In this latter field Bob excavated or otherwise engaged in archaeological research in California, Nevada, Alaska, Mexico, Guatemala, and Egypt. His work was always marked by great attention to detail, the recognition that archaeological facts are but parts of wider cultural systems into which they must be fitted, the early use of new methods and techniques not primarily archaeological (e.g., X-ray fluorescence and neutron activation analysis),

and collaborative research with colleagues in other fields, especially Sherburne Cook (population and nutritional studies), Howell Williams (ancient heavy transport and the source of massive archaeological stones) and Fred Stross (chemical analysis of archeological remains). Among the scientific contributions for which Bob will be best remembered are his findings at Lovelock Cave in Nevada, his excavations in the Sacramento delta, his discoveries at the Olmec site of La Venta in Tabasco, Mexico, and his research leading to the discovery of the quarries from which the stone for the Colossi of Memnon in Egypt had come. But no brief list can begin to do justice to the remarkable range of topics to which Bob made major scientific contributions.
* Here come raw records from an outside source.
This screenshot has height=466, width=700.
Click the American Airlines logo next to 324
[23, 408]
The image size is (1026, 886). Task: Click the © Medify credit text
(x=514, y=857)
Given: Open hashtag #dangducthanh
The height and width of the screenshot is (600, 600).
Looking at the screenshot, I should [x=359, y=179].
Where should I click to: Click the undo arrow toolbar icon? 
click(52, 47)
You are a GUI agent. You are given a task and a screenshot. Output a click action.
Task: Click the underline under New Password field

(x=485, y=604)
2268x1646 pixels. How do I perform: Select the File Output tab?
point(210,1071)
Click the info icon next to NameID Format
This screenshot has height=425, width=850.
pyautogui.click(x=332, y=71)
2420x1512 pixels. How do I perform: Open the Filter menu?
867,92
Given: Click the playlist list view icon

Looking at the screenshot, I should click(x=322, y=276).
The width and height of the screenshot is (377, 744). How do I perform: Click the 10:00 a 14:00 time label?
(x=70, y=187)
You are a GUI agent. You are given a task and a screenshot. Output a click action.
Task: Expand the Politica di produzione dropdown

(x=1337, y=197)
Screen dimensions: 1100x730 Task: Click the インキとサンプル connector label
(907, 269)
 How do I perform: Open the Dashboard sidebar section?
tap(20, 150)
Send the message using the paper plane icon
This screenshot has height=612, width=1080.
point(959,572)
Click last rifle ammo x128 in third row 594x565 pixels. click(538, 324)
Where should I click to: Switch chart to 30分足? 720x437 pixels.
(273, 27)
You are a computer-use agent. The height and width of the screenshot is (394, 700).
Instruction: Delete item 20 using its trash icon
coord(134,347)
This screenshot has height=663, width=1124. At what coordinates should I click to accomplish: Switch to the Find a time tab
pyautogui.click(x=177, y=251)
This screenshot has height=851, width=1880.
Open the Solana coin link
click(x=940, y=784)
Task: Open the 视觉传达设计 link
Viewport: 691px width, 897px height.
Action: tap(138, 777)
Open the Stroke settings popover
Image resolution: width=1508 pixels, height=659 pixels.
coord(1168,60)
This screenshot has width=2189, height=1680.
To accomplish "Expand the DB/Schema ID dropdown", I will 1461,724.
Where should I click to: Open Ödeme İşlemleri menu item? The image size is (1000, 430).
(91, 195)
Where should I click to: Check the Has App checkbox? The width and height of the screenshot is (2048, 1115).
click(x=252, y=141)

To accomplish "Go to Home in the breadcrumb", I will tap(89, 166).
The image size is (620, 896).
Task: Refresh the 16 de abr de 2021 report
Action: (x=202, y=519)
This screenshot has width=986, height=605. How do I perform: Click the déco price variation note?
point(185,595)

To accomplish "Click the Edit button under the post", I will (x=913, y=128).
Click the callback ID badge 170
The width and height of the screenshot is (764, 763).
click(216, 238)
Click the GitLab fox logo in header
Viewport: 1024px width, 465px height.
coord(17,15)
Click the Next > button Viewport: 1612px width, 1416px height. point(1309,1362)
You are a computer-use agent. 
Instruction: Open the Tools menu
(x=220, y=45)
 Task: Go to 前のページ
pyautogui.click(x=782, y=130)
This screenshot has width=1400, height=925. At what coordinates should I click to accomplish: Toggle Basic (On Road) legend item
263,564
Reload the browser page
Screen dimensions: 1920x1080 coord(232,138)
Bob's scientific achievements were recognized in many ways: Guggenheim fellowships (twice), fellowship at the Center for Advanced Study in the Behavioral Sciences, many grants from the National Science Foundation and the National Geographic Society (which underwrote his research in Mexico, Guatemala, and Egypt), an honorary Sc.D. from the University of Nevada, and election to the National Academy of Sciences in 1973.

Bob's ability and success as a teacher can be gauged by the large enrollments in his undergraduate courses, and by the number of professional archaeologists trained by him who are now teaching or engaged in research at universities and other institutions throughout the country.

To some extent, Bob was a lone, work-addicted man whose prodigious production required rigid self-discipline. Yet he could be extremely witty and good company. His many friends remember him for his wry and often sardonic humor, for his willingness to share his knowledge and ideas with them, for the magnitude and depth of his scholarship, and for the stimulus that he gave to anthropology in general.

He is survived by two sons, Michael and Stephen, a daughter, Sydney, and one grandson.